## Problem to work on
Copy the restoration blog post below word for word, from its first line through its last.

## Text

Speaking of Amazon – got a bunch of 3-watt resistors in this week (an 218K ohm 2 watt in the Ranger power supply is its “Chernobyl” weakness – it gets replaced no matter what.  But see what happened in shipping to the nice box the manufacturer provided?  Blam!

Having a hinge blown out in shipping is a total pisser and it’s maybe (deep psychological resistance to mediocrity?) that I don’t keep my shop neater. I mean what’s the point? You can’t source a 3-watt resistor otherwise withing 100-miles… (shrugs, considers holiday vodka breakfast).

The Restoration Process Map

(OK, here he goes…) The process map keeps you from getting lost in side trips and wasted time. Assessment, disassembly, refurbishment, reassembly, finishing, and return to service. Six phases that fit almost anything.  (No, G2, not the metaphor when dating women…sheesh! For them it’s the cigar metaphor “Once they go out they’re never as good…”)  (Is that the advice of a parent, or what?)

Assessment is seeing what you have, what’s wrong, and what restored will look like. Disassembly is breaking it down far enough that every part can be reached. Refurbishment is the actual cleaning, repairing, or replacing of pieces. Reassembly and test is the first draft of putting it back together and seeing if it works. Finishing is the polish—the sanding, paint, or alignment. Return to service is when the restored object takes its place again, ready to work.

If a job is longer than half an hour, break it into slices. Sanding might be one slice, gluing another. Electronics might be recapping the VFO as one slice, testing tubes as another. Each slice becomes its own deliverable. That’s what keeps you from the common trap: starting a job, running out for a part, getting distracted by burgers or beer, and realizing half a day later that nothing got done. Deliverables orientation is how you keep the hours flowing into output.

Johnson Ranger

This one is going to be great. Here’s why:

George you damn fool, that’s a box – hackers fried your brain, did they?

## Provided material
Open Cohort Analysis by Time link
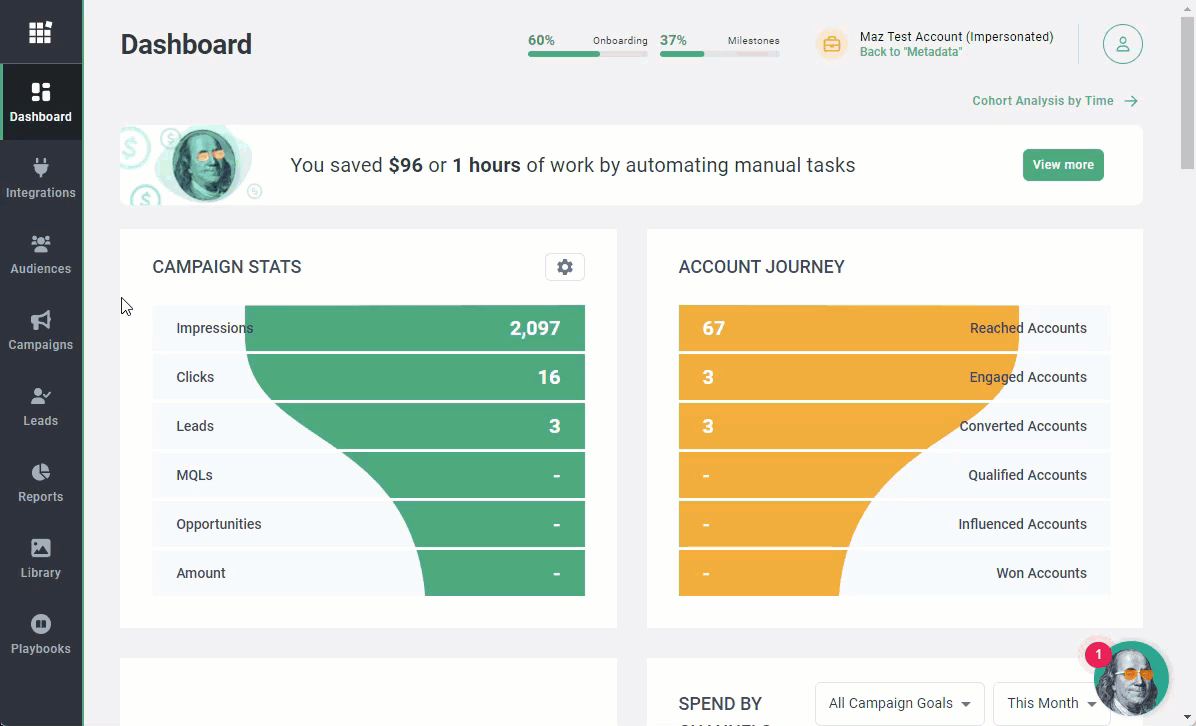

## Output for this exercise
Speaking of Amazon – got a bunch of 3-watt resistors in this week (an 218K ohm 2 watt in the Ranger power supply is its “Chernobyl” weakness – it gets replaced no matter what.  But see what happened in shipping to the nice box the manufacturer provided?  Blam!

Having a hinge blown out in shipping is a total pisser and it’s maybe (deep psychological resistance to mediocrity?) that I don’t keep my shop neater. I mean what’s the point? You can’t source a 3-watt resistor otherwise withing 100-miles… (shrugs, considers holiday vodka breakfast).

The Restoration Process Map

(OK, here he goes…) The process map keeps you from getting lost in side trips and wasted time. Assessment, disassembly, refurbishment, reassembly, finishing, and return to service. Six phases that fit almost anything.  (No, G2, not the metaphor when dating women…sheesh! For them it’s the cigar metaphor “Once they go out they’re never as good…”)  (Is that the advice of a parent, or what?)

Assessment is seeing what you have, what’s wrong, and what restored will look like. Disassembly is breaking it down far enough that every part can be reached. Refurbishment is the actual cleaning, repairing, or replacing of pieces. Reassembly and test is the first draft of putting it back together and seeing if it works. Finishing is the polish—the sanding, paint, or alignment. Return to service is when the restored object takes its place again, ready to work.

If a job is longer than half an hour, break it into slices. Sanding might be one slice, gluing another. Electronics might be recapping the VFO as one slice, testing tubes as another. Each slice becomes its own deliverable. That’s what keeps you from the common trap: starting a job, running out for a part, getting distracted by burgers or beer, and realizing half a day later that nothing got done. Deliverables orientation is how you keep the hours flowing into output.

Johnson Ranger

This one is going to be great. Here’s why:

George you damn fool, that’s a box – hackers fried your brain, did they?